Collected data

-- Opening Marker --

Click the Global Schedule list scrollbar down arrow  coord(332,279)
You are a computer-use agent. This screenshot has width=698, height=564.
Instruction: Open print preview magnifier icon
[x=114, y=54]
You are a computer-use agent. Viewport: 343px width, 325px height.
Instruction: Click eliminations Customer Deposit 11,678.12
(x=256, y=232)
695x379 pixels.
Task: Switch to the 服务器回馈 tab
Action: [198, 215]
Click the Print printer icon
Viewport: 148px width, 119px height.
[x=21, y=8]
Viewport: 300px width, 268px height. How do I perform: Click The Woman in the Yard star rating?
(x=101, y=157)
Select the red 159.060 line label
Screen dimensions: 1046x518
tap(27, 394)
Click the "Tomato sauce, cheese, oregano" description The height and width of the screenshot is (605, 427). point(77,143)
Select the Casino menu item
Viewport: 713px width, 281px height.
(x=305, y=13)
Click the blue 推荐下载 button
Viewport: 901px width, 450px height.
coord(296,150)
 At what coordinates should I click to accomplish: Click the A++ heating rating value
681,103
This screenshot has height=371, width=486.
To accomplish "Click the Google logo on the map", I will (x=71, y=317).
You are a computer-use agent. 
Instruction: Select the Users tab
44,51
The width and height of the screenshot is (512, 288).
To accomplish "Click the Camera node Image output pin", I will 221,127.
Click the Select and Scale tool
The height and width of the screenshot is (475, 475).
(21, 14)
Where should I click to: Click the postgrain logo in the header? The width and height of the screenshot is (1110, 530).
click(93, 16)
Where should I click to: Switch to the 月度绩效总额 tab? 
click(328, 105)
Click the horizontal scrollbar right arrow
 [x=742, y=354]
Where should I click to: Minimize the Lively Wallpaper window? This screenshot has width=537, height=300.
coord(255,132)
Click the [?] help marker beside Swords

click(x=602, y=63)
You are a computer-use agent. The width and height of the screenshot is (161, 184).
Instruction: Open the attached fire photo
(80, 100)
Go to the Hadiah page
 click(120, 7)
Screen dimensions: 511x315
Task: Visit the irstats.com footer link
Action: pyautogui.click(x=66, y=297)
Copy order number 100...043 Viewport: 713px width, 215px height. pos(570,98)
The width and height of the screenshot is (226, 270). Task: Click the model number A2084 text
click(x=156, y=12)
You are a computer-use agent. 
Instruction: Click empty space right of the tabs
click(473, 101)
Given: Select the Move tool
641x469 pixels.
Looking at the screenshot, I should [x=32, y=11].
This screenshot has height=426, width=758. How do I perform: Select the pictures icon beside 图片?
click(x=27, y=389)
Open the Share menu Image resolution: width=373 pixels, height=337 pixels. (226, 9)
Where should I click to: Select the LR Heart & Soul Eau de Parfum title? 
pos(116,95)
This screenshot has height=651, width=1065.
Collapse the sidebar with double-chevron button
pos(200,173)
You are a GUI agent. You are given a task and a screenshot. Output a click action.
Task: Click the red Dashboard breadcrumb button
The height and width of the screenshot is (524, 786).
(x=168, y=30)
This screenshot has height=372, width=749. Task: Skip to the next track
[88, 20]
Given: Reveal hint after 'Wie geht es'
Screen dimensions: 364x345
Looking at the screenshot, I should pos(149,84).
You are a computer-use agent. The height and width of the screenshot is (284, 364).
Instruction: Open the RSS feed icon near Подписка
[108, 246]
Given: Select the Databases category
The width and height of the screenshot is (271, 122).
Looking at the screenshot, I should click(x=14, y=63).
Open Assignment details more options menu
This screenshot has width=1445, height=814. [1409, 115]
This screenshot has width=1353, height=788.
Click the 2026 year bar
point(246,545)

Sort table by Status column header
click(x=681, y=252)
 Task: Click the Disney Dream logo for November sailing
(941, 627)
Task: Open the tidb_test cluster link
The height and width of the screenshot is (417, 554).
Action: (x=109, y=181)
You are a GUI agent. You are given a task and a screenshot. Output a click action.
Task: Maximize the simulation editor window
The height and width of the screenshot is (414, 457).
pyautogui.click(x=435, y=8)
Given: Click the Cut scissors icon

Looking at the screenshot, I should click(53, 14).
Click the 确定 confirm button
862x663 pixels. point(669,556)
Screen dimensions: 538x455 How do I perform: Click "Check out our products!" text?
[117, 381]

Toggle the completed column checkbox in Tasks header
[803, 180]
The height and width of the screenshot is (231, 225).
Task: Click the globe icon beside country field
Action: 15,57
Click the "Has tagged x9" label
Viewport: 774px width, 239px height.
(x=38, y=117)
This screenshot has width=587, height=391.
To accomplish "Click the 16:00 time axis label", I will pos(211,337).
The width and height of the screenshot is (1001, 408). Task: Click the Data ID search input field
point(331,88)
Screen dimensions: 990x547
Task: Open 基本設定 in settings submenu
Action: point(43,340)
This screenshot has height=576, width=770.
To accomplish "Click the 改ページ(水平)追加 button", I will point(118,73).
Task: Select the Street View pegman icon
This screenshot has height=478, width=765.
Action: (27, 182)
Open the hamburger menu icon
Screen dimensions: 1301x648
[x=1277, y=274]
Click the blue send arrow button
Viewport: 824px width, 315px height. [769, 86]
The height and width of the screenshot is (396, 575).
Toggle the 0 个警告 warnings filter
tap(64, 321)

-- Closing Marker --

## Task prompt
Write out each line above that contains the word "agent".

## Exercise result
You are a computer-use agent. This screenshot has width=698, height=564.
You are a computer-use agent. Viewport: 343px width, 325px height.
You are a computer-use agent. 
You are a computer-use agent. The width and height of the screenshot is (161, 184).
You are a computer-use agent. 
You are a GUI agent. You are given a task and a screenshot. Output a click action.
You are a computer-use agent. The height and width of the screenshot is (284, 364).
You are a GUI agent. You are given a task and a screenshot. Output a click action.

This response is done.